Work instruction:
Whenever the word "history" shows up in a line of the data, copy that line.
═══ Dataset content ═══
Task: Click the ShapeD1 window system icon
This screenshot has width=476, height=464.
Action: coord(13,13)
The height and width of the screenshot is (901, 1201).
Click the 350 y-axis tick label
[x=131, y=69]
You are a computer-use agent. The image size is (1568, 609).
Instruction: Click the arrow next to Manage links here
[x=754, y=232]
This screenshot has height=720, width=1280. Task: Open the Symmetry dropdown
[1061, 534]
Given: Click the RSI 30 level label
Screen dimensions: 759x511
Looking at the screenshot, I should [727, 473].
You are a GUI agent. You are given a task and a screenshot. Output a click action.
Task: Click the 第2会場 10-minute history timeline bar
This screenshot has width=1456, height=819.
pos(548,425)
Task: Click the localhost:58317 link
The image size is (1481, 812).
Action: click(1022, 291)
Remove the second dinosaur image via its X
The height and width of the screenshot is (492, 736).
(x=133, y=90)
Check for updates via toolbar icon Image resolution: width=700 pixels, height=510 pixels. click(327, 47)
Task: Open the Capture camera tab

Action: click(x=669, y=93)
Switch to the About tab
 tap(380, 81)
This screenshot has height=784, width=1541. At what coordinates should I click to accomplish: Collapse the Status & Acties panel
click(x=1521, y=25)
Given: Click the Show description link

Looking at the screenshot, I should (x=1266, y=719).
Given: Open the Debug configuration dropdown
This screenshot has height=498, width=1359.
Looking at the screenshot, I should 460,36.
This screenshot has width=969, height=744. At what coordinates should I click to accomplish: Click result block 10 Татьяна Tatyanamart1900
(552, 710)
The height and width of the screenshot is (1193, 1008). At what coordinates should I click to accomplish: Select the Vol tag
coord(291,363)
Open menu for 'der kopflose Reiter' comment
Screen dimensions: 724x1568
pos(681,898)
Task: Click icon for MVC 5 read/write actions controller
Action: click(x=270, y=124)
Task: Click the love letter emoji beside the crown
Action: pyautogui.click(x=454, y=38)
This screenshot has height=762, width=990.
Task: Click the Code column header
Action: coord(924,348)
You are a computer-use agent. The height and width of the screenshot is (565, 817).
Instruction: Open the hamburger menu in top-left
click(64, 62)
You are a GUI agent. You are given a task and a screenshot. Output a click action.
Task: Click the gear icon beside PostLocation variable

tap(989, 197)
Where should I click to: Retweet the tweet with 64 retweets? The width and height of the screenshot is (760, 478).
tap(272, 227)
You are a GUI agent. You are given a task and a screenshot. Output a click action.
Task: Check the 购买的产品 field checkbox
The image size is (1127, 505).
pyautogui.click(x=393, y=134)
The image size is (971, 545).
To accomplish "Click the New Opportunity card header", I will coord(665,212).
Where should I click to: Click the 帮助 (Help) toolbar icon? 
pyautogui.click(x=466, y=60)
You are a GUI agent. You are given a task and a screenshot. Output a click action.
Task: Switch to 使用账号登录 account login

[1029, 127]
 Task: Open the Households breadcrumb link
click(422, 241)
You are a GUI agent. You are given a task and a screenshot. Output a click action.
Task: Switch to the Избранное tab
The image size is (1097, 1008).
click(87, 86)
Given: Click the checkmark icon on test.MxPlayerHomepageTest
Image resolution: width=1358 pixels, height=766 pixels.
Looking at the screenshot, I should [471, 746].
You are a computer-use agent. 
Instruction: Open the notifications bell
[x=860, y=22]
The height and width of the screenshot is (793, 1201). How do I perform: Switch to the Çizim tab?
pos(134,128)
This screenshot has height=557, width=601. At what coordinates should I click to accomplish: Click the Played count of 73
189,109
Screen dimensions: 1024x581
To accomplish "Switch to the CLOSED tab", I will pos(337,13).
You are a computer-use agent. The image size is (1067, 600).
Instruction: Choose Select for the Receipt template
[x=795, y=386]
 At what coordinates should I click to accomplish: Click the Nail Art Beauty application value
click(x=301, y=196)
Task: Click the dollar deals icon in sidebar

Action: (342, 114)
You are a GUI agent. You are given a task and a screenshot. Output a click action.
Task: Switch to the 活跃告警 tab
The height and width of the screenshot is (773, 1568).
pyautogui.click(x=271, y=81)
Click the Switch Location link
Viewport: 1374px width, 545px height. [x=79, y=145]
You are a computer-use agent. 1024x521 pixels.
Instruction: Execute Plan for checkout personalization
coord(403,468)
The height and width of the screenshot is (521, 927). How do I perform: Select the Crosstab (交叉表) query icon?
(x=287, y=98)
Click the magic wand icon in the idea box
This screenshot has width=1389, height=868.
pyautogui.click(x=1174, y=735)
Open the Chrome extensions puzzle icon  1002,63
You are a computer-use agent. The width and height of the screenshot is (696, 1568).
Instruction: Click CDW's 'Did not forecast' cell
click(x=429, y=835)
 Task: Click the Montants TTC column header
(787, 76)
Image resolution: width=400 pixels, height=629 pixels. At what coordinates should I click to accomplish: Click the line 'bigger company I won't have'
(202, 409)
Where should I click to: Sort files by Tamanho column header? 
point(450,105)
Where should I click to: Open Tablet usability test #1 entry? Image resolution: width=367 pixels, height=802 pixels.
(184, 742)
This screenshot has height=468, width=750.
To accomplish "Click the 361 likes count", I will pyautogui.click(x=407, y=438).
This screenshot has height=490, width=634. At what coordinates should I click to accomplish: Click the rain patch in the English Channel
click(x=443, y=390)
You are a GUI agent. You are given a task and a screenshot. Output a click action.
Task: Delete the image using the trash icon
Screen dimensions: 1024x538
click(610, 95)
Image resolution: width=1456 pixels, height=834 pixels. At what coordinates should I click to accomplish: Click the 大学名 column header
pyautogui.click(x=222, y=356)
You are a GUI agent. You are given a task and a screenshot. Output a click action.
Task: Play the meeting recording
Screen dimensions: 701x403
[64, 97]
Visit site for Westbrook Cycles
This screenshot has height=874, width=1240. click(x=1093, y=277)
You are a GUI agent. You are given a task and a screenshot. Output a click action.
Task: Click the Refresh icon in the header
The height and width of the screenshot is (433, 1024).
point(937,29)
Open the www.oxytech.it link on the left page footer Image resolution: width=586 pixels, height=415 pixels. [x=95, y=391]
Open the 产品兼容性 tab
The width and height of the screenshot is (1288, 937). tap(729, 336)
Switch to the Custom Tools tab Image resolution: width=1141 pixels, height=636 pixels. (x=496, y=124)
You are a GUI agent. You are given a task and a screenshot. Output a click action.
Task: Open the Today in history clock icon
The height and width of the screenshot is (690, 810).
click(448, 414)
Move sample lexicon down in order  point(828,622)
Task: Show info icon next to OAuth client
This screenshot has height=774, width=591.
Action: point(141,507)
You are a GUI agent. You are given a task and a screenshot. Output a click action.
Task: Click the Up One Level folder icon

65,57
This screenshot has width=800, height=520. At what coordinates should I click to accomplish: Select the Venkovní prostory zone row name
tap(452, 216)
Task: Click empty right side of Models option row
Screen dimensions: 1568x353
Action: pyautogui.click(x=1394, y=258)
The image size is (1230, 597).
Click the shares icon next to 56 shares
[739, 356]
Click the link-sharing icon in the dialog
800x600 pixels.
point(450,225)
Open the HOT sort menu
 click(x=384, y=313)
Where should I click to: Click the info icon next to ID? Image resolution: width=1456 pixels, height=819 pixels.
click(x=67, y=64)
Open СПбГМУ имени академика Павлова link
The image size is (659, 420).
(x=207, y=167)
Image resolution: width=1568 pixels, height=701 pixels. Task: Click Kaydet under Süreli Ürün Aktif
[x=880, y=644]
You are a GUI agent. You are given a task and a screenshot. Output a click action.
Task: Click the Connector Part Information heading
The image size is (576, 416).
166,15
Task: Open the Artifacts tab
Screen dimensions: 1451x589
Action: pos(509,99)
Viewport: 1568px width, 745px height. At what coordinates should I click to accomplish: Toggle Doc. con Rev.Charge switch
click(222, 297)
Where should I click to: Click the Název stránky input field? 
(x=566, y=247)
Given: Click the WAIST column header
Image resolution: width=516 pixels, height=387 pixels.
═══
Written answer:
Task: Click the 第2会場 10-minute history timeline bar
Task: Open the Today in history clock icon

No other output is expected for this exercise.